Aufgabe:
Gib bitte den Seitentext von „Kardinäle im Vatikan Es“ bis „eines ominösen Geheimreports.“ wieder und ersetze darin „Papstwahl“ durch „Konklave“.

Seitentext:
★ ★ ★

Foto: Maurizio Brambatti/ dpa

Kardinäle im Vatikan Es werde Papst

Die Welt schaut auf Rom, die Kardinäle bereiten die Papstwahl vor. Gesucht wird ein Kandidat, der die Kirche aus der Krise führt und den ewigen Skandalen ein Ende macht. Das könnte schwierig werden - auch wegen eines ominösen Geheimreports.

Der Wind zerrt an ihren Soutanen und lässt die Purpurkappen fliegen. "Das ist der Heilige Geist, der sich bemerkbar macht", frohlockt ein französischer Kardinal, während er vorbeieilt und winkt. "Wen von uns er auserkoren hat und wann der weiße Rauch weht, weiß nur er."

★ ★ ★

Bereitgestelltes Material:
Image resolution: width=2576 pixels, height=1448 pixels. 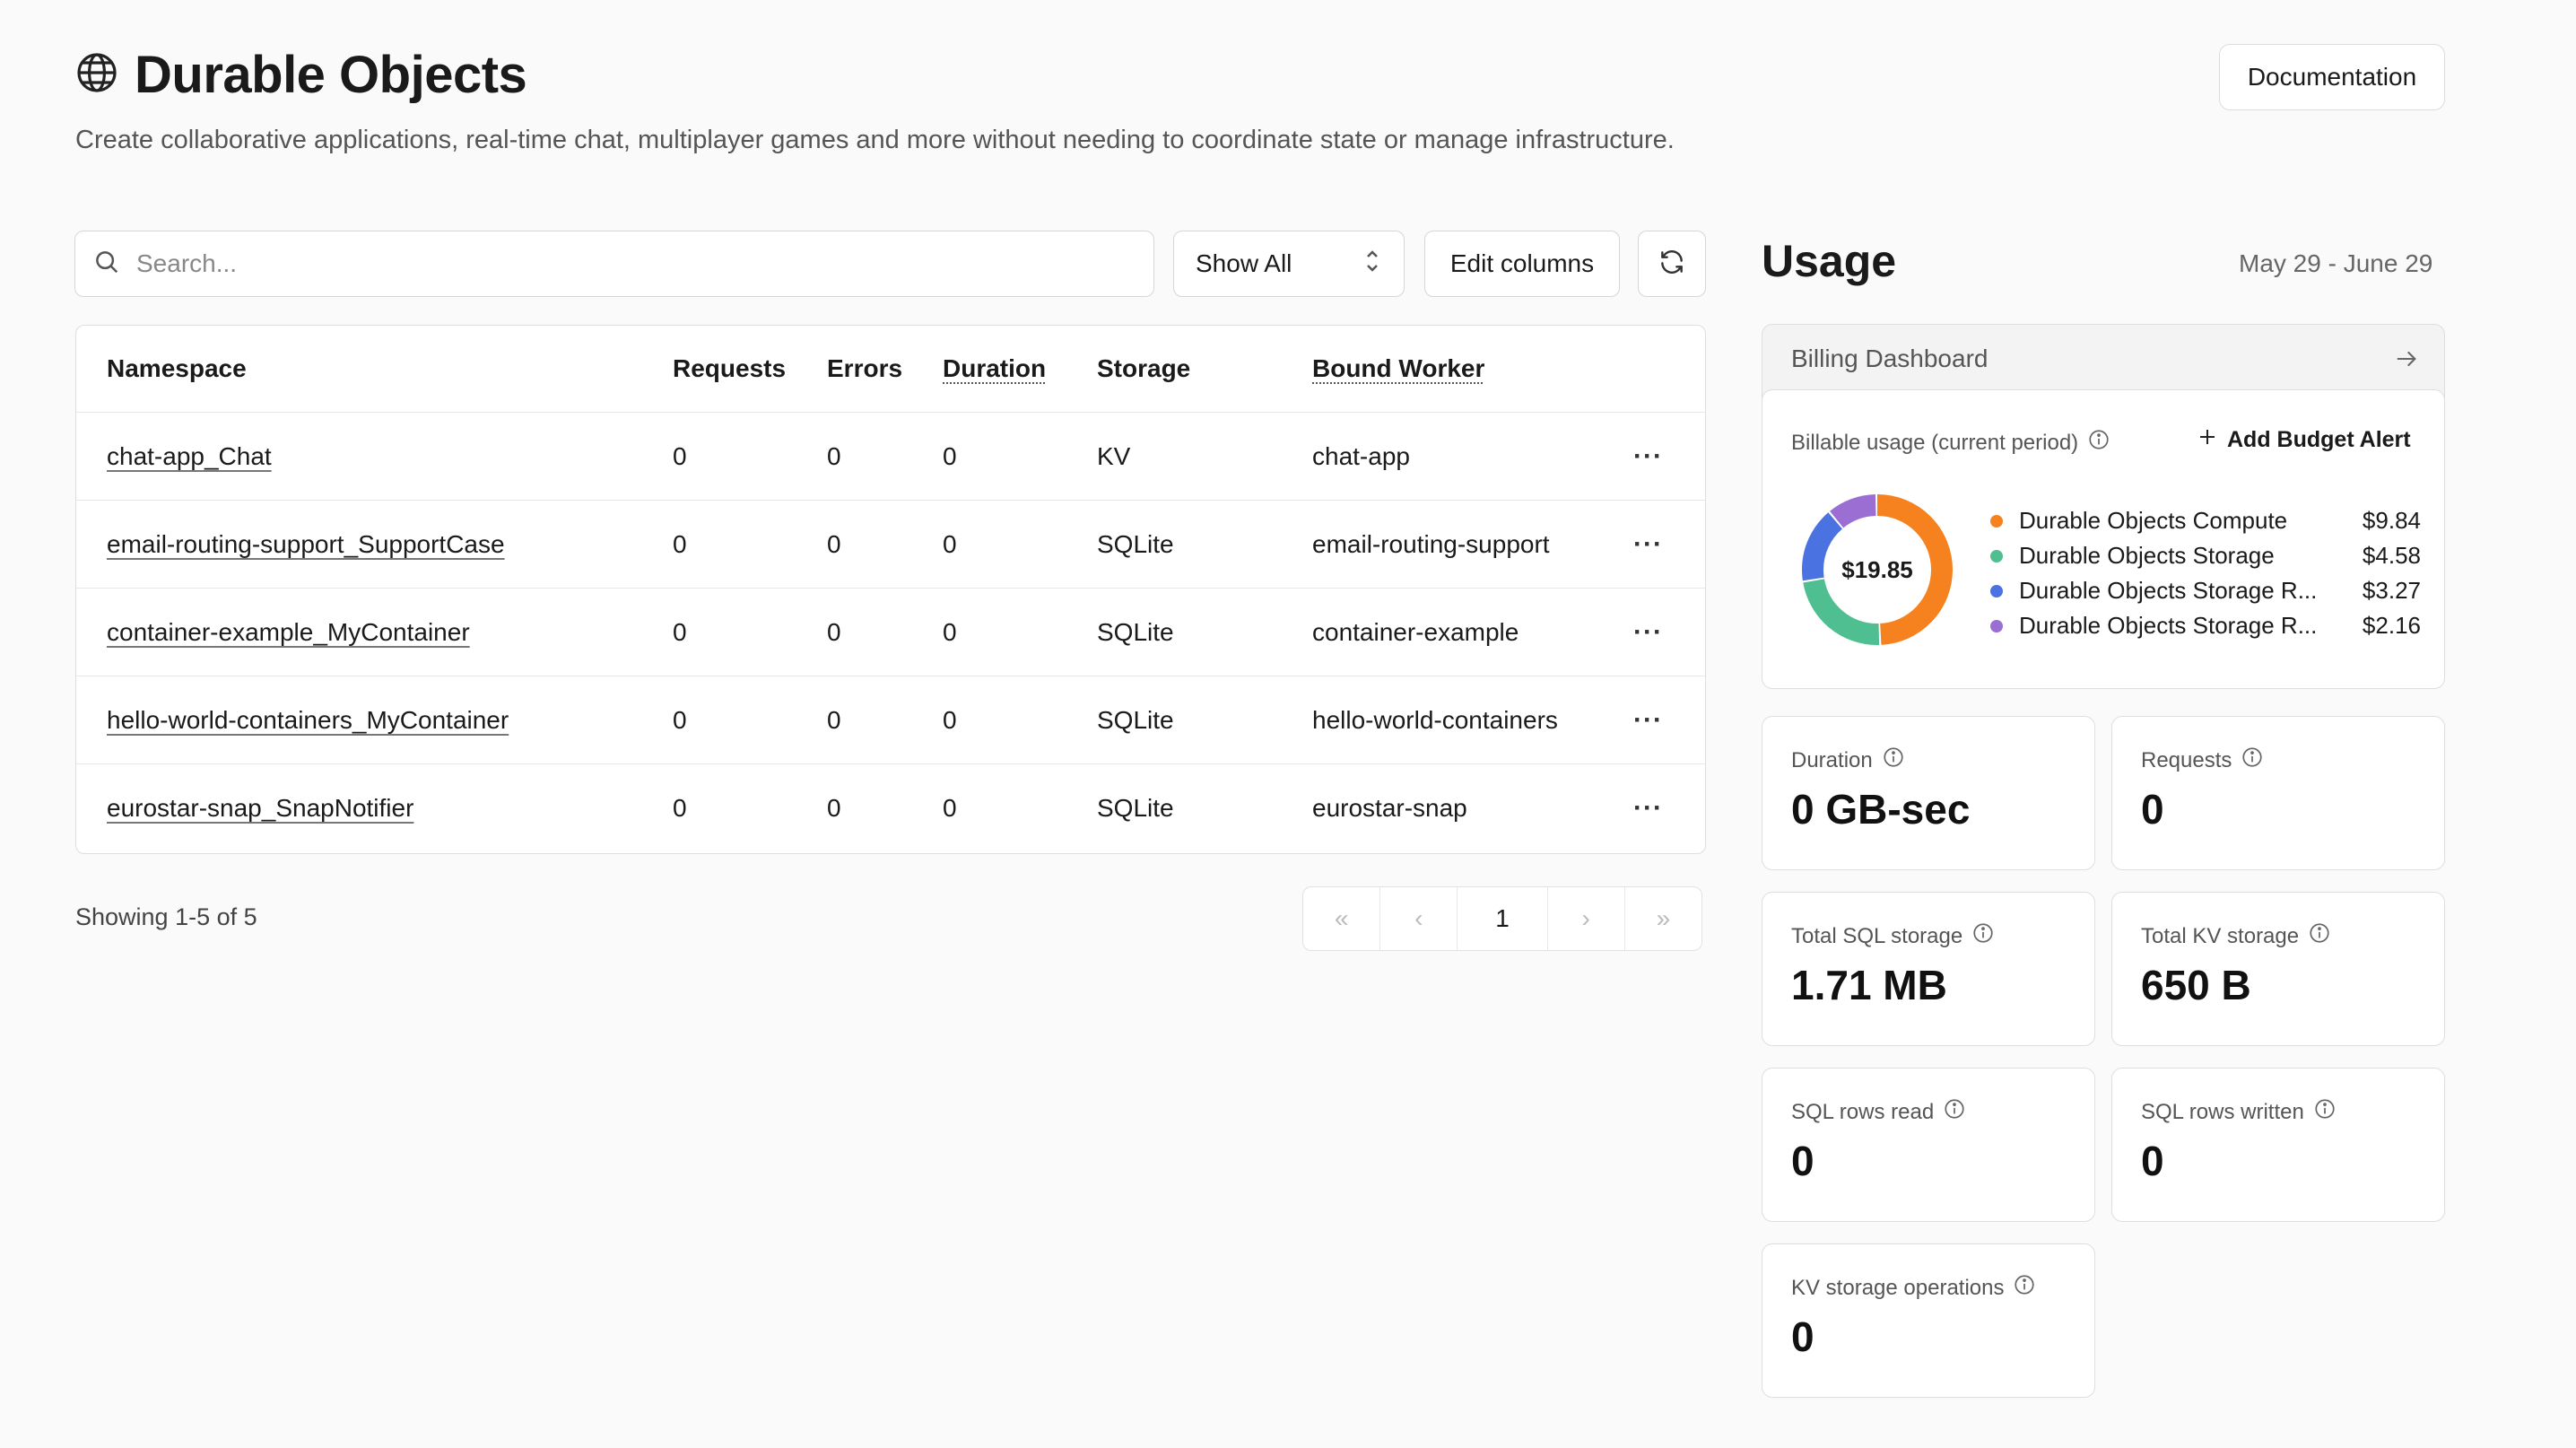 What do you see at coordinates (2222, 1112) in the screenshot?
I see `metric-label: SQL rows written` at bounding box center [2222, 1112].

★ ★ ★

Ergebnis:
Kardinäle im Vatikan Es werde Papst

Die Welt schaut auf Rom, die Kardinäle bereiten die Konklave vor. Gesucht wird ein Kandidat, der die Kirche aus der Krise führt und den ewigen Skandalen ein Ende macht. Das könnte schwierig werden - auch wegen eines ominösen Geheimreports.